Текля всюду чувствовала поддержку. Павлюк словно родной отец заботится, ничто не омрачает ее дней. Только старайся, прикладывай какие у тебя есть знания, весь твой опыт – ублажай землю, пробуждай живительные силы, создавай структурную почву, выращивай сортовое зерно, стойкое против мороза и засухи.
На всенародном смотре достижений Текля убедилась, что социалистический строй оздоровил дикое поле, вернул силу земле, озеленил пески, напоил водою степи, осушил болота. Сумская область восемьдесят процентов полей засевает сортовым зерном. Бухара – девяносто восемь процентов. Скоро сортовое зерно наполнит всю землю.

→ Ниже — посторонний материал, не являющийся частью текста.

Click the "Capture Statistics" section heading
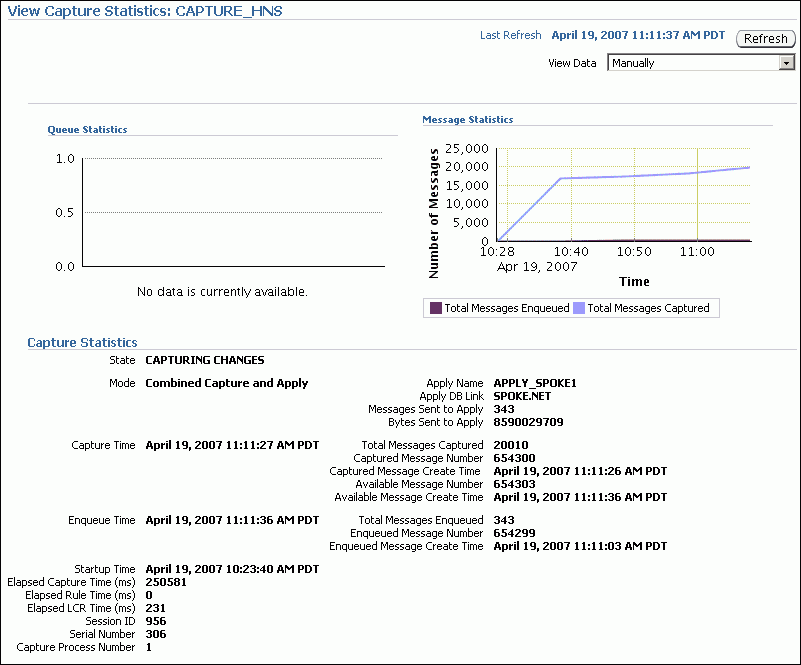Image resolution: width=801 pixels, height=665 pixels. click(81, 342)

Словно переродилась Текля, заметили люди, словно овеяна светом новых достижений. Не откуда-нибудь – из Москвы ведь приехала. Было чему поучиться, было что перенять.
– Век проживете, не забывайте, добрые люди: чтобы вырастить тонну зерна, мелкособственническое хозяйство тратит тридцать два дня, а социалистическое – всего один день!
Слава светлому разуму и доброй воле, что действуют на пользу человечеству! Что стоят на защите человечества.
Текля задумалась. Нежная улыбка набегает на лицо, в воображении встают дорогие друзья, люди, выращенные новой эпохой, – Павлюк, Марко, пастух Савва, отец Мусий Завирюха, это они создают новую жизнь.
Судьба навек соединила ее с Марком. Сердце испило тяжкое горе: не зная жизни, молодая, беспечная, кому доверила она девичью честь? Марко умолял ее не казнить себя. Ни укора, ни попрека.
Теперь Текля созрела умом. Горе многому научило ее.
Далеко расстилаются перед ними полевые просторы. Разбуженная чудодейственными руками земля заколосилась тучными нивами. Плодоносные соки побежали по стеблю. И кажется – мир вокруг ярче заиграл красками. Поставит ли жизнь новые испытания перед любящими сердцами?